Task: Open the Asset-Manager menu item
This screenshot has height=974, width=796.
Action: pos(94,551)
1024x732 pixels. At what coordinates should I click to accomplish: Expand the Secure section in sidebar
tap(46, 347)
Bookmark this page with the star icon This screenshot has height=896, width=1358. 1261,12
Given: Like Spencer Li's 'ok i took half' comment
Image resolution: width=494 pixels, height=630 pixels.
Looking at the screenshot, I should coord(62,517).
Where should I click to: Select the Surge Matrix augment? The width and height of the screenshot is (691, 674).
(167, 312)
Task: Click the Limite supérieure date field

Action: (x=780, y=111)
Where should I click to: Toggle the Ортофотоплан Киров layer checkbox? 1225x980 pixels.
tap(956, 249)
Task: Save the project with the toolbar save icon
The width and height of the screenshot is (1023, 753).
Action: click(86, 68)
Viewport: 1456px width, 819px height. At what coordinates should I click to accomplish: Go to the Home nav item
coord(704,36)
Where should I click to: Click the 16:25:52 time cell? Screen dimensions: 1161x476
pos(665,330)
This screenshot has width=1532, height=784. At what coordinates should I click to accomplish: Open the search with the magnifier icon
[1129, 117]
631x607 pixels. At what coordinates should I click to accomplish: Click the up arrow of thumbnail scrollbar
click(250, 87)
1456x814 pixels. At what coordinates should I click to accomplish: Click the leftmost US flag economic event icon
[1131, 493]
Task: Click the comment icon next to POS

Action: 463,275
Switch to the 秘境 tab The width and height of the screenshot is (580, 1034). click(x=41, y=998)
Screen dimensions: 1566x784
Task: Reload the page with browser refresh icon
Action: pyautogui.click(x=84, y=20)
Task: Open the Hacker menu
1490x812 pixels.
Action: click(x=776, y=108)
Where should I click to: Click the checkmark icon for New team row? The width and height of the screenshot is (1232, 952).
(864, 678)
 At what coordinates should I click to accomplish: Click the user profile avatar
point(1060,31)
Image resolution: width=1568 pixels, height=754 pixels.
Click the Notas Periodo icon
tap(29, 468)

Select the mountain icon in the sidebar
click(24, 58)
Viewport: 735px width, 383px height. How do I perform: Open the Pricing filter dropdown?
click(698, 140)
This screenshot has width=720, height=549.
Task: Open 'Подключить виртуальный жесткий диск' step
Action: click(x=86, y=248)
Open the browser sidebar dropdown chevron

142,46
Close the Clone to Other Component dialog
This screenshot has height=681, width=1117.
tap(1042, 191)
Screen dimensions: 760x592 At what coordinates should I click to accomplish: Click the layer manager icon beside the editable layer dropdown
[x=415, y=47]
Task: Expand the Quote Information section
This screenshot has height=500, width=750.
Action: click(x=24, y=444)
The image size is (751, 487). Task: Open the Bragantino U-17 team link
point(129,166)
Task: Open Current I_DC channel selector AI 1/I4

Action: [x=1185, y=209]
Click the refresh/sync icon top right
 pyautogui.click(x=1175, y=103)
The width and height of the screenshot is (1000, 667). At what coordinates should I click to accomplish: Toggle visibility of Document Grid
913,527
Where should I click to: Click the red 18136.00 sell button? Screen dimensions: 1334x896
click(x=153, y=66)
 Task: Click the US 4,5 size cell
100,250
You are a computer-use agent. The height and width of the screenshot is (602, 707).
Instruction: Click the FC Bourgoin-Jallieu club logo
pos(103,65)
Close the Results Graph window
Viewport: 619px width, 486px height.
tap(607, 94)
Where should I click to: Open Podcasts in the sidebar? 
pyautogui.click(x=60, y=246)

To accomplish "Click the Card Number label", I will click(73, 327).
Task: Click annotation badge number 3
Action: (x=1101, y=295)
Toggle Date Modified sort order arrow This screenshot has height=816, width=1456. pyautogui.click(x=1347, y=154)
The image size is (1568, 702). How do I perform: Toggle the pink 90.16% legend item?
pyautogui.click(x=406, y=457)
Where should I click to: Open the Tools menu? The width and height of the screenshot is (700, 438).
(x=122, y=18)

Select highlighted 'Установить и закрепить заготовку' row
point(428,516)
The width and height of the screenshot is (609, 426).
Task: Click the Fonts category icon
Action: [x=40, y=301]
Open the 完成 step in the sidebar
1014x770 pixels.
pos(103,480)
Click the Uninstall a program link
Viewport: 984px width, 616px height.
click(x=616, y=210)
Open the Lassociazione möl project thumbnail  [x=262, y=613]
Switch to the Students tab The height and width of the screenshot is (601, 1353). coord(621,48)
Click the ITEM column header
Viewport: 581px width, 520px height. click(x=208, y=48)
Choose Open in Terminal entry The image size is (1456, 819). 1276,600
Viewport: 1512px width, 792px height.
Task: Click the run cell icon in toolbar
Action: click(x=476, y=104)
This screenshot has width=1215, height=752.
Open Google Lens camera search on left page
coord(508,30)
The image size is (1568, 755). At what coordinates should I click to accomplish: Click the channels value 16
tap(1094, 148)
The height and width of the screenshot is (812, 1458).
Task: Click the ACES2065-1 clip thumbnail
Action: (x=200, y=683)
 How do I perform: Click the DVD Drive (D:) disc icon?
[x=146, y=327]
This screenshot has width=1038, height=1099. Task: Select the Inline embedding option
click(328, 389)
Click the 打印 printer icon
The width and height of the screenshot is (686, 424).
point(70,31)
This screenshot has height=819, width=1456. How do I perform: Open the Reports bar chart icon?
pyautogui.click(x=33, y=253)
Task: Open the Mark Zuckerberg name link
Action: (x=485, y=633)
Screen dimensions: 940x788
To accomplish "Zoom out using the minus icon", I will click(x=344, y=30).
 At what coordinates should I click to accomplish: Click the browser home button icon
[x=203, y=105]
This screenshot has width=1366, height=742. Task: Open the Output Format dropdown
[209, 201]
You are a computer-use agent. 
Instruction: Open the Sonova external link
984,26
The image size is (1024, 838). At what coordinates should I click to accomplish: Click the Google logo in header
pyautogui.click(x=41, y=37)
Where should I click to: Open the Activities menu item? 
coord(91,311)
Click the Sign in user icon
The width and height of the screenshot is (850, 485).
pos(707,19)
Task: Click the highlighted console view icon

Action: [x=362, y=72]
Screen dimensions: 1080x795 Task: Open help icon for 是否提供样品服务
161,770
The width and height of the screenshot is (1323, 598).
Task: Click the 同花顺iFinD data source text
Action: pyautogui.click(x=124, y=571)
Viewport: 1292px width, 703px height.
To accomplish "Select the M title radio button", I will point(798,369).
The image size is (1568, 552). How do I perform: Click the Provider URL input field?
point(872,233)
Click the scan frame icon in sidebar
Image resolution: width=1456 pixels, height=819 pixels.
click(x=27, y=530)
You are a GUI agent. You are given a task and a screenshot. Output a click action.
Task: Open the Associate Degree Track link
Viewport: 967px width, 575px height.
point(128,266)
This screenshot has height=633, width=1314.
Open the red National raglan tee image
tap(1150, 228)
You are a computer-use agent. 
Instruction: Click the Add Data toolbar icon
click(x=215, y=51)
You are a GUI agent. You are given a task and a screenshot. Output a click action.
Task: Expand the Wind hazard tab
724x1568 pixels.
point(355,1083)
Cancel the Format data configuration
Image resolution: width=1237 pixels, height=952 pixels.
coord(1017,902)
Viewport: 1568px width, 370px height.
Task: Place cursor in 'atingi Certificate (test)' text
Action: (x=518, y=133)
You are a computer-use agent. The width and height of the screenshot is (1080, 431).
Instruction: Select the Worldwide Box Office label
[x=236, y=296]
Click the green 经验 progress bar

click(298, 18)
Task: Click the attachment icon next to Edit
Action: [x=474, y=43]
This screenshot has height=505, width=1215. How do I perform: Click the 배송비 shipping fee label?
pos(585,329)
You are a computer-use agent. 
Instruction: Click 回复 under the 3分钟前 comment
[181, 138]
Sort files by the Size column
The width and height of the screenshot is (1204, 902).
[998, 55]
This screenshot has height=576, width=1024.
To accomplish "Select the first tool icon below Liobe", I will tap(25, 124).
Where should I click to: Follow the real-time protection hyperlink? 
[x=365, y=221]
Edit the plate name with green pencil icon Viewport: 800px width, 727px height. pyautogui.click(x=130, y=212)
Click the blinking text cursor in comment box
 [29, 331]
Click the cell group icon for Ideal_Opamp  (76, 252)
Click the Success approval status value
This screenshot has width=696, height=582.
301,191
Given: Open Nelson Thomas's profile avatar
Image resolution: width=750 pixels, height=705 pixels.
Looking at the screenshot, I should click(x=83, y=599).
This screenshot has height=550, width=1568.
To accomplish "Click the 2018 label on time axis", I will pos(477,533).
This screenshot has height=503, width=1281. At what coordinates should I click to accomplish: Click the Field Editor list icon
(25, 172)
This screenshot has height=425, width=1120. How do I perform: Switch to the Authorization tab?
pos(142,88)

- **What is being asked**
Please list every line of the records that contains "project".

- **Output of the task**
Task: Save the project with the toolbar save icon
Open the Lassociazione möl project thumbnail  [x=262, y=613]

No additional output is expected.